* Tareas del ejercicio *
1. En la parte del fragmento titulada «LAS PREGUNTAS», enumera los verbos en pretérito con los que empieza directamente una oración, sin ninguna palabra delante.
2. Reproduce sin cambios el tramo del fragmento que va desde «Descendió hasta llegar» hasta «obvian las alarmas.».

----- Fragmento de lectura -----

Sensato, intentó recomponer el antiguo poema.

Y comenzó por variar las referencias personales que éste contenía.

Decidió sustituirlas por una inicial, mayúscula, pretendidamente anónima, evidentemente notoria...

Las gárgolas del monumental edificio de enfrente se miraron asustadas.

Las nubes del cielo se habían abierto, ambiguas, para conformar las alas, batientes, de una gaviota.

Colocó, en el margen derecho de la hoja, un punto final que atisbaba no resultaría definitivo.

25 enero, 2010

LAS PREGUNTAS


Se dijo que existían determinadas cuestiones para las que no deseaba obtener respuesta.

Al menos aquella noche.

La luz iluminaba tenuemente la habitación y el silencio predicaba en la madrugada.

Comenzó besando sus cabellos, suaves, con ese olor característico que le visitaba durante el resto del día, por muy lejos que su melena se encontrara.

Entonces, recordó el primer, y timorato, beso en la boca.

Adolescente, casi pecaminoso...

Regalado. Como tantos y tantos otros.

Descendió hasta llegar a sus labios y los mantuvo entre los propios durante apenas dos segundos, señalando con su lengua en las comisuras de ella, marcando los límites de un deseo pasional e irrefrenable.

Pensó que mataría por esa sonrisa, que no era suya... ni de nadie.

Solo del tiempo.

Visitó sus pechos con la delicadeza y el detenimiento que permiten las noches en las que los relojes obvian las alarmas.

Los grillos del jardín entonaron una sonata clásica que atendía el rítmico vaivén de los suspiros.

La distancia más corta entre dos puntos es la línea recta, pero, únicamente, para los que no ganaron su excomunión en las calles de tortuoso trazado.

Profundizó en su conocimiento y derrotó en el limpio y fresco sexo que se abría ante él.

Inescrutable.

----- Información mostrada -----

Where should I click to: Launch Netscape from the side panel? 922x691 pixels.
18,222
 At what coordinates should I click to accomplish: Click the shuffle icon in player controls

-----

* Respuestas por tarea *
1. Comenzó, Descendió, Pensó, Visitó, Profundizó

2.
Descendió hasta llegar a sus labios y los mantuvo entre los propios durante apenas dos segundos, señalando con su lengua en las comisuras de ella, marcando los límites de un deseo pasional e irrefrenable.

Pensó que mataría por esa sonrisa, que no era suya... ni de nadie.

Solo del tiempo.

Visitó sus pechos con la delicadeza y el detenimiento que permiten las noches en las que los relojes obvian las alarmas.